自閉症の子どもたちとの出会いを機に、世界規模のサッカー大会を主催
事業の成功により、トーラスはぜいたくな暮らしを楽しんでいる。噴水を備えた広大な地中海風の邸宅に、パブロ・ピカソが手がけた陶器の水差しのコレクションを並べ、2軒のスペイン料理店を経営する。そのうちの一つ、スペイン人シェフのルイス・ロヘルと共同で運営するカタルーニャ風レストラン「BCN Taste & Tradition」は、昨年ミシュランの星を獲得した。
トーラスは長年、自宅裏のフィールドでサッカーの練習試合を主催してきた。

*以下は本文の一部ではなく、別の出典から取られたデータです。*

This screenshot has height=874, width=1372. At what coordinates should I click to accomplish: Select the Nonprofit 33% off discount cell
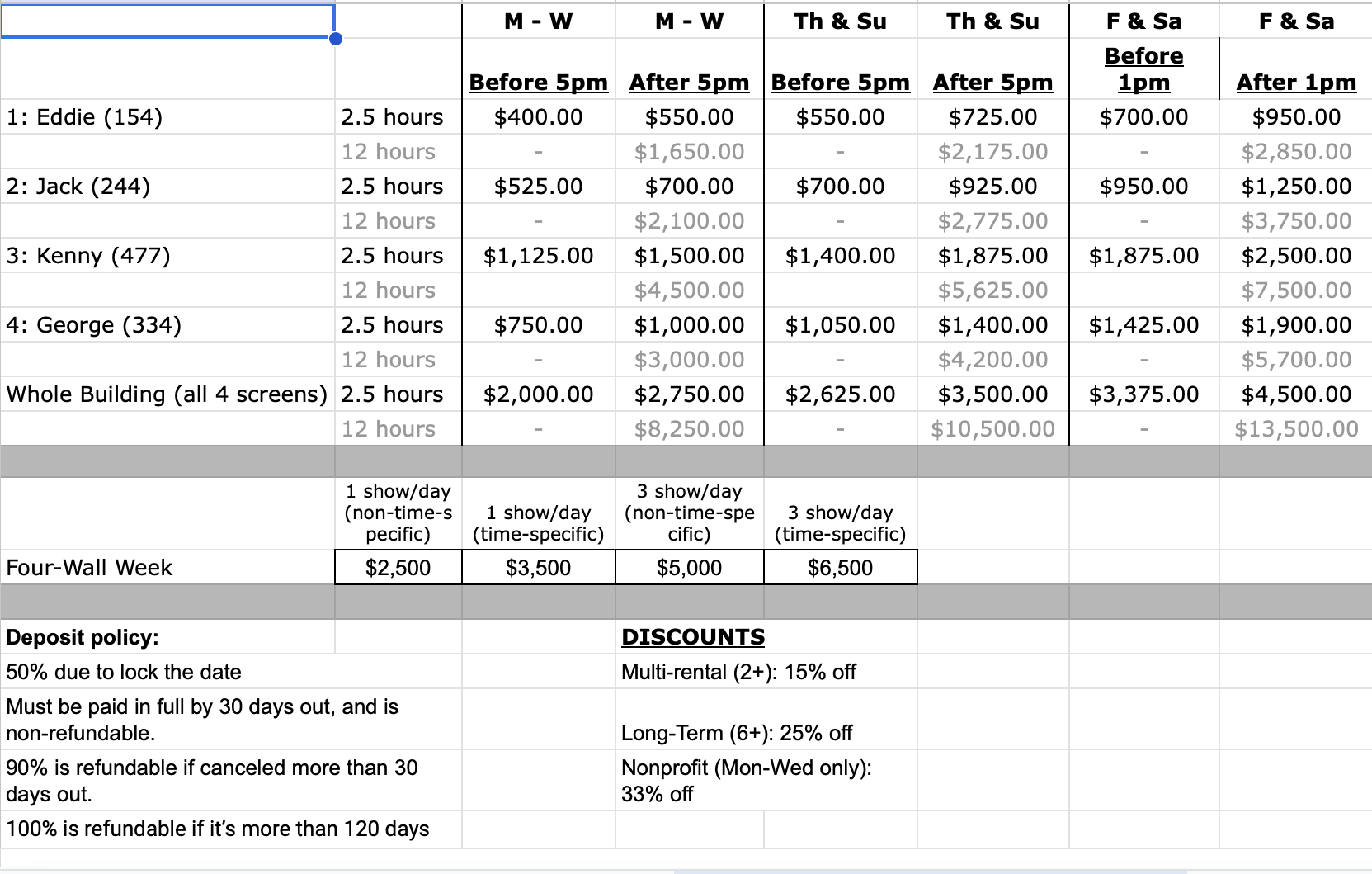pyautogui.click(x=746, y=781)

3年前、サッカーをしている自閉スペクトラム症の少年2人に触発された彼は、ヒューストンを拠点とする「ユナイテッド・ジェニュインFC」を立ち上げた。このチームは、自閉症やダウン症などの神経多様性を持つ選手だけで構成されている。2024年には、同じく神経多様性のある選手を対象とした大会「ジェニュイン・カップ」を創設した。2025年8月に開催された直近の大会では、世界各地から30チーム、800人の選手が集まり、ライス大学のスタジアムでプレーした。
「あまりに弱くて、1点も取れないチームもあるが、自閉症の人にとって最大の課題は人間関係だ。チームスポーツは、その関係性を劇的に改善する」とトーラスは語る。
彼はまた、ヒューストンでは、神経多様性のあるスタッフだけでスペイン風シャーベットを提供する店「ロカンボレスク」も開いた。「世界には、2500万人の神経多様性を持つ人々がいる。彼らを社会に統合すると、こちらの人間性も磨かれる」とトーラスは語っている。
ヒューストンの神経多様性コミュニティを研究するライス大学キンダー都市研究所の所長ルース・ロペス・ターレイは、「彼は、自分と異なる性質を持つ人と、本気で関わろうとしている」と語る。
ヒューストンの名士や取引先からの協力のもと、年間約3億円超の運営費を賄う
トーラスは、「ジェニュイン・カップ」の年間200万ドル(約3億1000万円)超にのぼる開催費用を賄うため、ヒューストンの名士やTricon Energyの顧客に支援を呼びかけた。テレムンド、バンク・オブ・アメリカ、ゴヤといったスポンサーを招き、BCNで昼食会を開いたほか、野球界のビリオネア、ジム・クレインにも協力を取り付けた。バンク・オブ・アメリカのプライベートバンカーを務めるシルビア・サレは、「彼は地域社会において本当に大きな存在感を放っている」と語る。
今年のFIFAワールドカップに備えた動きも本格化している。その一例が、熱心なサッカーファンとして知られるエネルギー業界のビリオネア、ジョン・アーノルドが先日、トーラスの自宅を訪れたことだ。アーノルドは、ヒューストンで開催される7試合を統括する組織委員会の委員長を務めており、トーラスは、Tricon Energyの最高サステナビリティ責任者を同委員会に送り込み、運営を支えている。彼はまた、ワールドカップ終了後には、これまでで最大規模となるジェニュイン・カップを開催する考えだ。
世界第2位の化学品商社として地位を固め、首位のドイツ企業を猛追
Tricon Energyの経営に関しては、トーラスはシビアな姿勢を取っている。業界調査会社ICISによれば、2024年の売上高が130億ドル(約2兆円)に達したTricon Energyは、化学品トレーダーとして世界第2位に浮上した。同社の売上高は、2023年にアポロ・グローバルとアブダビの政府系ファンドが81億ドル(約1.3兆円)で買収したユニバーを上回っている。
トーラスは今、この分野で首位に立つ売上高が163億ドル(約2.5兆円)、時価総額70億ドル(約1.1兆円)のドイツのブレンタークに追いつこうとしている。「彼らはバックミラー越しに我々を見ている。この会社は彼らを追い上げている」とトーラスは語った。